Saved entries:
-- -- --
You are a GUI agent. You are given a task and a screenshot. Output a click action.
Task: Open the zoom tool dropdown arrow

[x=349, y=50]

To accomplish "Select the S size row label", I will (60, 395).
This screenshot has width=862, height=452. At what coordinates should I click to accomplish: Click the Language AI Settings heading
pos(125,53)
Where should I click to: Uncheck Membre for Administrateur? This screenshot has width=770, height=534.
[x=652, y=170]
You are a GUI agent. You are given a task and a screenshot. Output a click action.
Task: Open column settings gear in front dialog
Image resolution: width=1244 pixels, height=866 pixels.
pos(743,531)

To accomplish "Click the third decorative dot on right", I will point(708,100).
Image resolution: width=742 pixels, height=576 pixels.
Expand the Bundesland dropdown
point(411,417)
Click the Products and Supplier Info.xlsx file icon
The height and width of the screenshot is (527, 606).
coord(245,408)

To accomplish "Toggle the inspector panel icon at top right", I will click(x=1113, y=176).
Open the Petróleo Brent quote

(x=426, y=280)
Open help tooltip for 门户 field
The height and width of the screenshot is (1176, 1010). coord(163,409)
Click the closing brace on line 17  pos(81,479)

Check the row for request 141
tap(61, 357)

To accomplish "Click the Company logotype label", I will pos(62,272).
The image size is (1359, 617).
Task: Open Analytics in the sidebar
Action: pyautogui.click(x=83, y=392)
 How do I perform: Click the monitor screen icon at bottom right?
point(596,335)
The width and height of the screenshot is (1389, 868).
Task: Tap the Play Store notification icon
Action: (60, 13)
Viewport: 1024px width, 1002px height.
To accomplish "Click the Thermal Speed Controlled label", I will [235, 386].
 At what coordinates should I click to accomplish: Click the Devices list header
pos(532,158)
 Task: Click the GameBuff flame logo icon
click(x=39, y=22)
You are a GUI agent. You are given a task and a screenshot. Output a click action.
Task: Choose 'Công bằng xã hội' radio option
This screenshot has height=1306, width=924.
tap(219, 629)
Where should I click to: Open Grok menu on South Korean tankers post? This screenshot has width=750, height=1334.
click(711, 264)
-- -- --
* [EXERCISE PROMPT] Transcribe all entries word for word.

* [COMPLETED TASK]
You are a GUI agent. You are given a task and a screenshot. Output a click action.
Task: Open the zoom tool dropdown arrow

[x=349, y=50]

To accomplish "Select the S size row label", I will (60, 395).
This screenshot has width=862, height=452. At what coordinates should I click to accomplish: Click the Language AI Settings heading
pos(125,53)
Where should I click to: Uncheck Membre for Administrateur? This screenshot has width=770, height=534.
[x=652, y=170]
You are a GUI agent. You are given a task and a screenshot. Output a click action.
Task: Open column settings gear in front dialog
Image resolution: width=1244 pixels, height=866 pixels.
pos(743,531)

To accomplish "Click the third decorative dot on right", I will point(708,100).
Image resolution: width=742 pixels, height=576 pixels.
Expand the Bundesland dropdown
point(411,417)
Click the Products and Supplier Info.xlsx file icon
The height and width of the screenshot is (527, 606).
coord(245,408)

To accomplish "Toggle the inspector panel icon at top right", I will click(x=1113, y=176).
Open the Petróleo Brent quote

(x=426, y=280)
Open help tooltip for 门户 field
The height and width of the screenshot is (1176, 1010). coord(163,409)
Click the closing brace on line 17  pos(81,479)

Check the row for request 141
tap(61, 357)

To accomplish "Click the Company logotype label", I will pos(62,272).
The image size is (1359, 617).
Task: Open Analytics in the sidebar
Action: pyautogui.click(x=83, y=392)
 How do I perform: Click the monitor screen icon at bottom right?
point(596,335)
The width and height of the screenshot is (1389, 868).
Task: Tap the Play Store notification icon
Action: (60, 13)
Viewport: 1024px width, 1002px height.
To accomplish "Click the Thermal Speed Controlled label", I will [235, 386].
 At what coordinates should I click to accomplish: Click the Devices list header
pos(532,158)
 Task: Click the GameBuff flame logo icon
click(x=39, y=22)
You are a GUI agent. You are given a task and a screenshot. Output a click action.
Task: Choose 'Công bằng xã hội' radio option
This screenshot has height=1306, width=924.
tap(219, 629)
Where should I click to: Open Grok menu on South Korean tankers post? This screenshot has width=750, height=1334.
click(711, 264)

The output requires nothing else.